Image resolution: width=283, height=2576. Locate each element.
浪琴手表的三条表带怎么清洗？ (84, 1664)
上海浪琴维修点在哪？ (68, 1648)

┄┄┄┄┄┄┄┄┄┄┄┄┄┄┄┄┄┄┄┄

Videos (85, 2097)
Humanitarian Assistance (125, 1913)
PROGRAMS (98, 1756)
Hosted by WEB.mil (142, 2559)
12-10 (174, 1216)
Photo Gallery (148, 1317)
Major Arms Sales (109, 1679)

┄┄┄┄┄┄┄┄┄┄┄┄┄┄┄┄┄┄┄┄

WORK ORDER:
The response must hold only the lines above from the line with "Image resolution: width=283, height=2576." through the line with "上海浪琴维修点在哪？ (68, 1648)", each copied exactly, both ends kept.

ANSWER FOR THE TASK:
Image resolution: width=283, height=2576. Locate each element.
浪琴手表的三条表带怎么清洗？ (84, 1664)
上海浪琴维修点在哪？ (68, 1648)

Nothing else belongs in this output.